Bitcoin gains as the Iran war tests the digital gold claim, while Iranian exchanges report millions in outflows.

Amara Cole
Amara Cole·Senior Business Correspondent
·2 min read

Bitcoin has gained ground as the war in Iran stress-tests its "digital gold" narrative. The Middle East conflict is reshaping where value is stored and who can move it, with Iranian exchanges at the center of an immediate liquidity shift that has geopolitical as well as market implications.

Blockchain analytics firm Chainalysis logged $10.3 million in outflows from major Iranian platforms between February 28 and March 2, with hourly volumes spiking toward $2 million in the hours after the strikes. Elliptic recorded a 700 percent surge in outflows from Nobitex, Iran’s largest exchange, with funds moving primarily to overseas platforms. At the same time TRM Labs found overall transaction volumes fell about 80 percent after Tehran cut internet connectivity by 99 percent, even as routine cold storage transfers of $35 million to $40 million continued.

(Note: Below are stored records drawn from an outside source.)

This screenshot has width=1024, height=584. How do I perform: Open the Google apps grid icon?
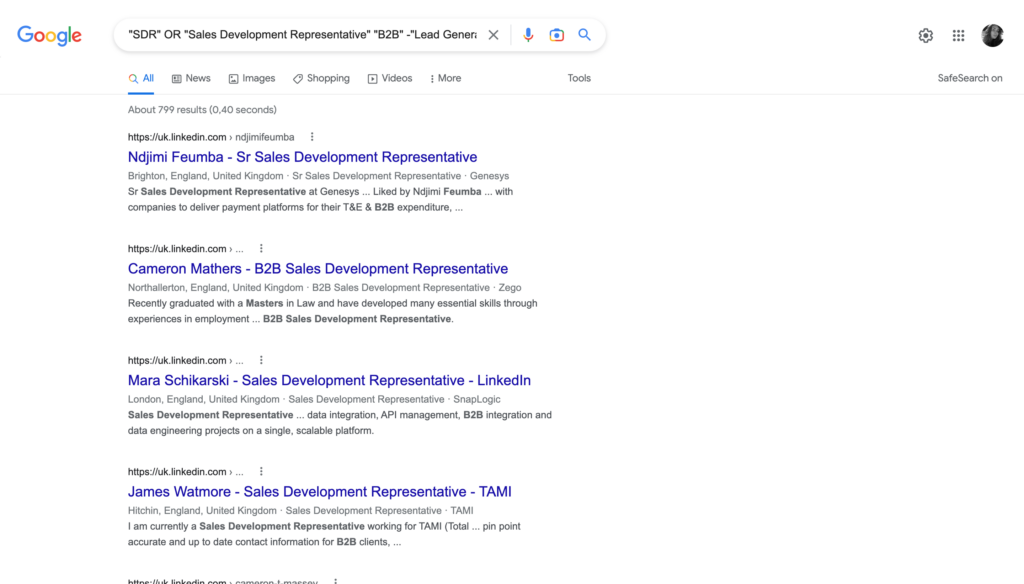(957, 34)
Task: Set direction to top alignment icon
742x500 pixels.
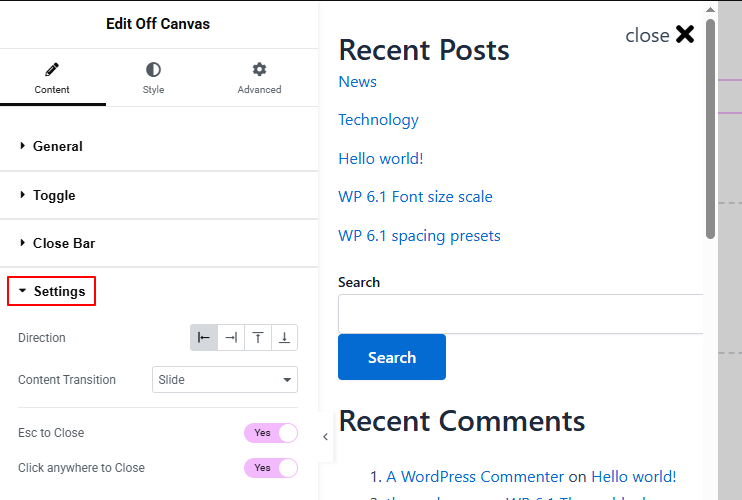Action: click(x=258, y=338)
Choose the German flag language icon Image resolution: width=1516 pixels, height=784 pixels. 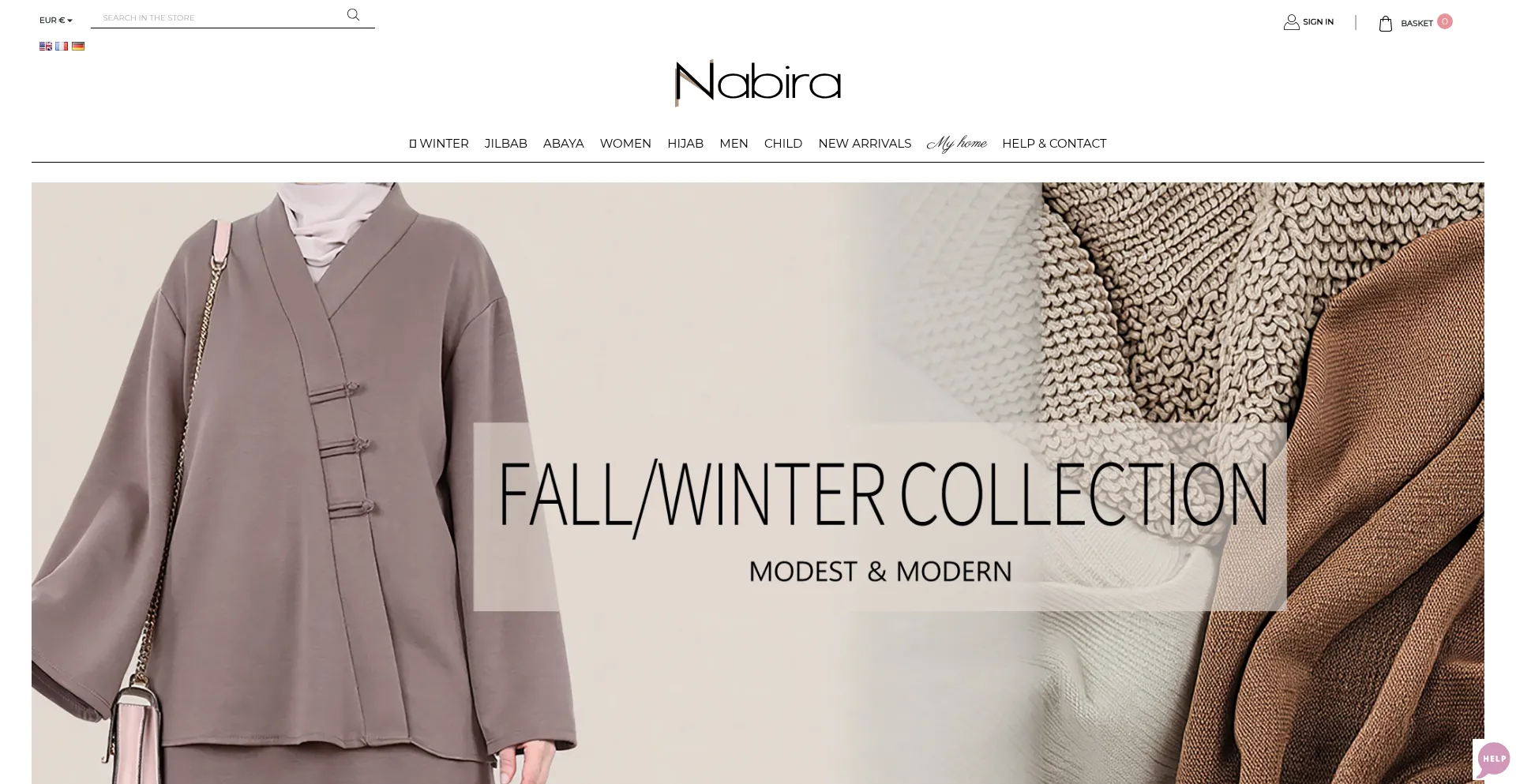click(x=78, y=47)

Those flows are hard to interpret. They could reflect citizens pulling funds into self-custody wallets for protection, state actors using exchanges to launder or evade sanctions, or platforms shifting liquidity between their own wallets to obscure internal balances. Exchanges also suspended or batched withdrawals and paused trading pairs such as USDT-toman at the direction of the central bank. A toman equals 10,000 rials, underscoring the local currency pressures behind the crypto moves.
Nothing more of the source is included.